I came across the following error while compiling a Keras Sequential model:

ValueError: Error when checking model target: the list of Numpy arrays that you are passing to your model is not the size the model expected. Expected to see 1 array(s), but instead got the following list of 45985 arrays: [array([[ 0.],
       [ 0.],
       [ 0.],
       [ 0.],
       [ 0.],
       [ 0.],
       [ 0.],
       [ 0.],
       [ 0.],
       [ 0.],
       [ 0.],
       [ 0.],
       [ 0.],
       [ 0.],
   ...

This is the code and the data format I am using for X_train, y_train, X_test and y_test:

print(X_train.shape)

>>(45985, 50, 50, 3)

print(X_test.shape)

>>(22650, 50, 50, 3)

print(y_train[0])

>>array([ 0.,  0.,  0.,  0.,  0.,  0.,  0.,  0.,  0.,  0.,  0.,  0.,  0.,
        0.,  0.,  1.,  0.,  0.,  0.,  0.,  0.,  0.,  0.,  0.])

from keras.models import Sequential
from keras.layers import Dense, Conv2D, Flatten
model = Sequential()

model.add(Conv2D(64, kernel_size=3, activation="relu", input_shape=(50,50,3)))
model.add(Conv2D(32, kernel_size=3, activation="relu"))
model.add(Flatten())
model.add(Dense(10, activation="softmax"))

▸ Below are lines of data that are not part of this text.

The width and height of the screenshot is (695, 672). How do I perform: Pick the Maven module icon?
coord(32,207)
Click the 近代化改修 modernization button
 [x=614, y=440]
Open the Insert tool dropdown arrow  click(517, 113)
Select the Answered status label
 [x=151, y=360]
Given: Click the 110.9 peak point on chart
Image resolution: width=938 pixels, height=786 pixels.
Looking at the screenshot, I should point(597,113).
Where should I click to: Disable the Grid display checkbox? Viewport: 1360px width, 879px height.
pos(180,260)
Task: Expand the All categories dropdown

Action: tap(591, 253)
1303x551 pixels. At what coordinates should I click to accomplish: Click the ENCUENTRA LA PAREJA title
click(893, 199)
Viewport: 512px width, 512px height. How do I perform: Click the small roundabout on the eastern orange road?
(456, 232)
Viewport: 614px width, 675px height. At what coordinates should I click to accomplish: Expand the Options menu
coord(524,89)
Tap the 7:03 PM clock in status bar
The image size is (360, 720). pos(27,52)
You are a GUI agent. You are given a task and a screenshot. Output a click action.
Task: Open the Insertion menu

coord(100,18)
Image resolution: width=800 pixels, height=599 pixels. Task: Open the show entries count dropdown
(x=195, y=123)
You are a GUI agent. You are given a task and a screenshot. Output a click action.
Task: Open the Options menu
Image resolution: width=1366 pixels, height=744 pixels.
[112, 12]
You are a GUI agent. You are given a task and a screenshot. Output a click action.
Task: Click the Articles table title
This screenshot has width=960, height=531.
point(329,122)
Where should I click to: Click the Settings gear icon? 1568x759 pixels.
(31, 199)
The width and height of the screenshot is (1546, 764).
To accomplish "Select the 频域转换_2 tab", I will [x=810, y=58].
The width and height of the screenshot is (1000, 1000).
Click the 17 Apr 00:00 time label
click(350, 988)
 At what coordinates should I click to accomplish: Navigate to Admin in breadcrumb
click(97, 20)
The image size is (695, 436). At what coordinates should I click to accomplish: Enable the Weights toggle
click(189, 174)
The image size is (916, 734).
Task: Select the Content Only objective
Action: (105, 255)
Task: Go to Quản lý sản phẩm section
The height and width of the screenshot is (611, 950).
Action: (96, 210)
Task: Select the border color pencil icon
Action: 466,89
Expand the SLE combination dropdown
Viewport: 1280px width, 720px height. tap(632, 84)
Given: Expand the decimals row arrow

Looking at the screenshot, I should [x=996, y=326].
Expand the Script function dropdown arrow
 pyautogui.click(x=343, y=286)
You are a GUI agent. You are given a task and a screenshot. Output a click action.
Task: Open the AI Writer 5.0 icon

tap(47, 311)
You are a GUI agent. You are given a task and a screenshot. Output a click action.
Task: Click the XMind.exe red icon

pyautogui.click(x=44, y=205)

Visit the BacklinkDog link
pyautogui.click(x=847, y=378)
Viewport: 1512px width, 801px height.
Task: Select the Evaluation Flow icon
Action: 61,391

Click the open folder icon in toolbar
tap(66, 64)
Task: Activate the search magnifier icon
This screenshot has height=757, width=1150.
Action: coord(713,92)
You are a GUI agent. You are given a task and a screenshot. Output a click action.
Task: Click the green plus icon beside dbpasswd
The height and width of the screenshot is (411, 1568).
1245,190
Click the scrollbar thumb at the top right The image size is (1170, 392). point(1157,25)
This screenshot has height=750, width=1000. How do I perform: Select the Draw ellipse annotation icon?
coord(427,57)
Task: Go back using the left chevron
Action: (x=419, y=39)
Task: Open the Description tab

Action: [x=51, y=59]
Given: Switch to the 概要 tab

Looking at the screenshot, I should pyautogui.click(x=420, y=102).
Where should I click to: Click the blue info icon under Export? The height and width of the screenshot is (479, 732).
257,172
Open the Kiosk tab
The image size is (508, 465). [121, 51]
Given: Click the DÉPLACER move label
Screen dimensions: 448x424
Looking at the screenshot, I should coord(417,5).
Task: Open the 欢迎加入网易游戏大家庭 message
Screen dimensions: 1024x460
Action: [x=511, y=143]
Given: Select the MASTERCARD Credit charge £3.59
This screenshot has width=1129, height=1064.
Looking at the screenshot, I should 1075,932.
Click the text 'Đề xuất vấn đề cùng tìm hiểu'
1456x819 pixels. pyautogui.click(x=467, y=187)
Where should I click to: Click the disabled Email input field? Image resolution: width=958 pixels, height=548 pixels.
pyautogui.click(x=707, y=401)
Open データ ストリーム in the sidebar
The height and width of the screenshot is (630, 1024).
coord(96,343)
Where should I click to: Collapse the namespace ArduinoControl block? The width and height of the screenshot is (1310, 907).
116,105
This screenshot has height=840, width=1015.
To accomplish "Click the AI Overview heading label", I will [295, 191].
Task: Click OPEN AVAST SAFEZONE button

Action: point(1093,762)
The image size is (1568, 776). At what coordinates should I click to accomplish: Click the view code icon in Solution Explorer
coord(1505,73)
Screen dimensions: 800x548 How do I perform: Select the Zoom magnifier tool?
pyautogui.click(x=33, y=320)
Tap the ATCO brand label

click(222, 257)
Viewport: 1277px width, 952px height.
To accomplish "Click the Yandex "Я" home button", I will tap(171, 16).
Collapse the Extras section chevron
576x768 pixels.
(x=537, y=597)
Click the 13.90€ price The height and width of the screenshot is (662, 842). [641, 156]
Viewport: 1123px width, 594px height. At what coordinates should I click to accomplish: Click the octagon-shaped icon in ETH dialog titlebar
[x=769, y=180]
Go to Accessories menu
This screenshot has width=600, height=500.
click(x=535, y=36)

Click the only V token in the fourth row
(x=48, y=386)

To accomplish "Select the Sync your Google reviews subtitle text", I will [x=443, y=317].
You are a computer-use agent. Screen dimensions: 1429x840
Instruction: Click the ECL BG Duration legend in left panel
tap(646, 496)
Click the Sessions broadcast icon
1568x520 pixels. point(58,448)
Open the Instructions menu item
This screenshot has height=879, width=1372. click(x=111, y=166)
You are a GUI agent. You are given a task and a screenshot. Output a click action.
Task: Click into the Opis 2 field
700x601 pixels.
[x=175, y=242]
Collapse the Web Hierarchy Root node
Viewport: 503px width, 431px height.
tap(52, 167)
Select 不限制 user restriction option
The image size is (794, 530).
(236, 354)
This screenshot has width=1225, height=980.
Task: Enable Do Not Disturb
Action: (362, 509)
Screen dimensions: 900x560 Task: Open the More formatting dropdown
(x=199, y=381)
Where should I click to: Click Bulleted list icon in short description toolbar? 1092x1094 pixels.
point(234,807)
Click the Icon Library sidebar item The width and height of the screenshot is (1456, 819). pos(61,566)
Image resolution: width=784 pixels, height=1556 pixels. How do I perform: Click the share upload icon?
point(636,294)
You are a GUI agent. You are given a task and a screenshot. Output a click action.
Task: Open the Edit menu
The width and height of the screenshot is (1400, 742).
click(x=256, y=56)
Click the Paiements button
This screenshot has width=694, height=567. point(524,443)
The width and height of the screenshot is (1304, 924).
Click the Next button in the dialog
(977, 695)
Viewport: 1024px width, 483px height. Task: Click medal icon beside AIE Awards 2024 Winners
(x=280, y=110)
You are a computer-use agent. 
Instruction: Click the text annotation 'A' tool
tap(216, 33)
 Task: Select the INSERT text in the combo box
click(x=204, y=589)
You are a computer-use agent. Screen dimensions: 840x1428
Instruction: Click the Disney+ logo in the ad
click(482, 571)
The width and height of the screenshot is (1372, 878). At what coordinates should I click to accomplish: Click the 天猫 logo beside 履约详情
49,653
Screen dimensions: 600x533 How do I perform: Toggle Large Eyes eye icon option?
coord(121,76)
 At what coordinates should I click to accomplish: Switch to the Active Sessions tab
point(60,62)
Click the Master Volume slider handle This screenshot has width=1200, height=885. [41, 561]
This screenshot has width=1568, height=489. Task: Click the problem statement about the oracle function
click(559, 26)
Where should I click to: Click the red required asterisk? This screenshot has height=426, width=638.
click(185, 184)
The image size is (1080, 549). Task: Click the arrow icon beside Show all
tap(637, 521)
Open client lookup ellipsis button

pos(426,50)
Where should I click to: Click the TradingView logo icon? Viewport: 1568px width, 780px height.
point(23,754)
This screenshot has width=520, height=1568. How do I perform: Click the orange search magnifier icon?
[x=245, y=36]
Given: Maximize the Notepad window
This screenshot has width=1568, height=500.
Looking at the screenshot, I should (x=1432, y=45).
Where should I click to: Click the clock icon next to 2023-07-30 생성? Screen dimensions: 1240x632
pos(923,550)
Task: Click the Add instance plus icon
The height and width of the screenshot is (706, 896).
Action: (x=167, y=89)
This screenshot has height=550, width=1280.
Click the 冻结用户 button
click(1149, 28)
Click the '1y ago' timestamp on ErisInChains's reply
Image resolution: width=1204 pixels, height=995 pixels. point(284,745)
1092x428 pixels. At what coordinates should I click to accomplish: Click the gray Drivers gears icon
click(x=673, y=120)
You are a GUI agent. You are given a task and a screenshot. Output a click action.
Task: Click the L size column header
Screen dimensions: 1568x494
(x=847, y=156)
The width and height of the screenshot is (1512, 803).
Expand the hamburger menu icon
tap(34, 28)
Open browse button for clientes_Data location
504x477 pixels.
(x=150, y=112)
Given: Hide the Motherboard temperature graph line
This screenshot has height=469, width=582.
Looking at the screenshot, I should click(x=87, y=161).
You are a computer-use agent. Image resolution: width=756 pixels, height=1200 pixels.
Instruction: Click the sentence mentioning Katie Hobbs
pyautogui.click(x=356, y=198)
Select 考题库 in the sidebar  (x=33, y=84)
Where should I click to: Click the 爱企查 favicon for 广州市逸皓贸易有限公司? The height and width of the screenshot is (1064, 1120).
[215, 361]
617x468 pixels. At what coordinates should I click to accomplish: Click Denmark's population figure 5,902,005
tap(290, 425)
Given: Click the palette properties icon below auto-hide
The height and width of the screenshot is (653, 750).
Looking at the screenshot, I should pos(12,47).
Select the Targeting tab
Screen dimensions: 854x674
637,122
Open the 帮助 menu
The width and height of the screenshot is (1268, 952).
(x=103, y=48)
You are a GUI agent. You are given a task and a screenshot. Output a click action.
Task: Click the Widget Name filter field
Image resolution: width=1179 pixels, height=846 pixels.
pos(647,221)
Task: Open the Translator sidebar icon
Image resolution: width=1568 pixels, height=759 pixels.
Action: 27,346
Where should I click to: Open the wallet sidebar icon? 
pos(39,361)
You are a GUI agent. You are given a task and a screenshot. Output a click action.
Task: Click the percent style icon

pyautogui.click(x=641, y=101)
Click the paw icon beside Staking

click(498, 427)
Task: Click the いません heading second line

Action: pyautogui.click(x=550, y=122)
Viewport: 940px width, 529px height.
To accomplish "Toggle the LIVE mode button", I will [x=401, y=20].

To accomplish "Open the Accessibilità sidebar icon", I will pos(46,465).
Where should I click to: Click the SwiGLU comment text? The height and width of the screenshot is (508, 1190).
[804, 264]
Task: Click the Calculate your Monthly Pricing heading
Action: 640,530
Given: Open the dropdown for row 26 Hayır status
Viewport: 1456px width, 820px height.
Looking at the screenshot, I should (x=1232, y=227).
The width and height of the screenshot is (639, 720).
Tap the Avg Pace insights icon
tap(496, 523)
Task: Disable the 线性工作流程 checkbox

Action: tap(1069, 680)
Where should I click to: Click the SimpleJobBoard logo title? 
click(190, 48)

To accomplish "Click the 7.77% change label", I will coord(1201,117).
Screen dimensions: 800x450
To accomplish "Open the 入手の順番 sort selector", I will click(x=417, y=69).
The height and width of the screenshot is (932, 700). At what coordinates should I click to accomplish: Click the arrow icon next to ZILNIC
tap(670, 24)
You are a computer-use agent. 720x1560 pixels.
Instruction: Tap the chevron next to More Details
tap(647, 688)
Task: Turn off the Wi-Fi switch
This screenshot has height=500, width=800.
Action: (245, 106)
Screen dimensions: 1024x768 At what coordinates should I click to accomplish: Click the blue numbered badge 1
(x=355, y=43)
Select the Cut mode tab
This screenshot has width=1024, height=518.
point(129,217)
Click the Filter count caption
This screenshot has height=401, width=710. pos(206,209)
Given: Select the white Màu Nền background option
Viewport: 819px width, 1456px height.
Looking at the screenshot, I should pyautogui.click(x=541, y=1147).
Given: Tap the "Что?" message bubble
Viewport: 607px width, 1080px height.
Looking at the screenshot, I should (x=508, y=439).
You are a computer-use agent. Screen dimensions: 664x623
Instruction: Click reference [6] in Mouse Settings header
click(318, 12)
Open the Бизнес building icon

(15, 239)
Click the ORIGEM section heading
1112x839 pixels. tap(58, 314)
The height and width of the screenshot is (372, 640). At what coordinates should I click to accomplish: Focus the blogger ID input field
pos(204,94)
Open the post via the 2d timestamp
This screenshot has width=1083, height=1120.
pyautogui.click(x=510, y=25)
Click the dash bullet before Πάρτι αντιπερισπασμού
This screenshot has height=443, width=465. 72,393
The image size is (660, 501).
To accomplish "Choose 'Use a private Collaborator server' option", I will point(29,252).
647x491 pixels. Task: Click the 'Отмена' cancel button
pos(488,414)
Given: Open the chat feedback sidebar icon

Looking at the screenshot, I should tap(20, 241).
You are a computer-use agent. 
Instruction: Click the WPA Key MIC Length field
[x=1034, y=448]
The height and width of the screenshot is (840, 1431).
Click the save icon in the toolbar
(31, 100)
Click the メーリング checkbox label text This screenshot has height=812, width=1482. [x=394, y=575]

model.compile(optimizer='adam', loss='categorical_crossentropy', metrics=['accuracy'])
model.fit(X_train, y_train, validation_data=(X_test, y_test), epochs=3)
2
What is the dtype (X_train.dtype) of each of your arrays?Dr. Snoopy
X_train.dtype---> dtype('float64')Ewa Szyszka
Your input shape is (45985, 50, 50, 3) of xtrain while the input to keras is 50,50,3 which is the cause of errorJaskaran Singh
@JaskaranSingh I am not sure how exactly to change the code in this case. Do you mind clarifying?Ewa Szyszka
@JaskaranSingh No, that's wrong, the error points to the targets.Dr. Snoopy

2 Answers

2
votes

Your y_train as a list of numpy arrays, it should be a single numpy array with shape (samples, 10). You can transform it with:

y_train = np.array(y_train, dtype=np.float32)

Then you should remember to one-hot encode your labels (they look like integer labels):

from keras.utils import to_categorical

y_train = to_categorical(y_train)
0
votes

As an alternative to one-hot encoding the labels mentioned in the other answer, you can keep your labels as they are, i.e. sparse/integer labels, and use 'sparse_categorical_crossentropy' as the loss function instead. This would help with saving memory, especially if you have lots of samples and/or classes. Though, don't forget that anyways you need to convert your labels to numpy array.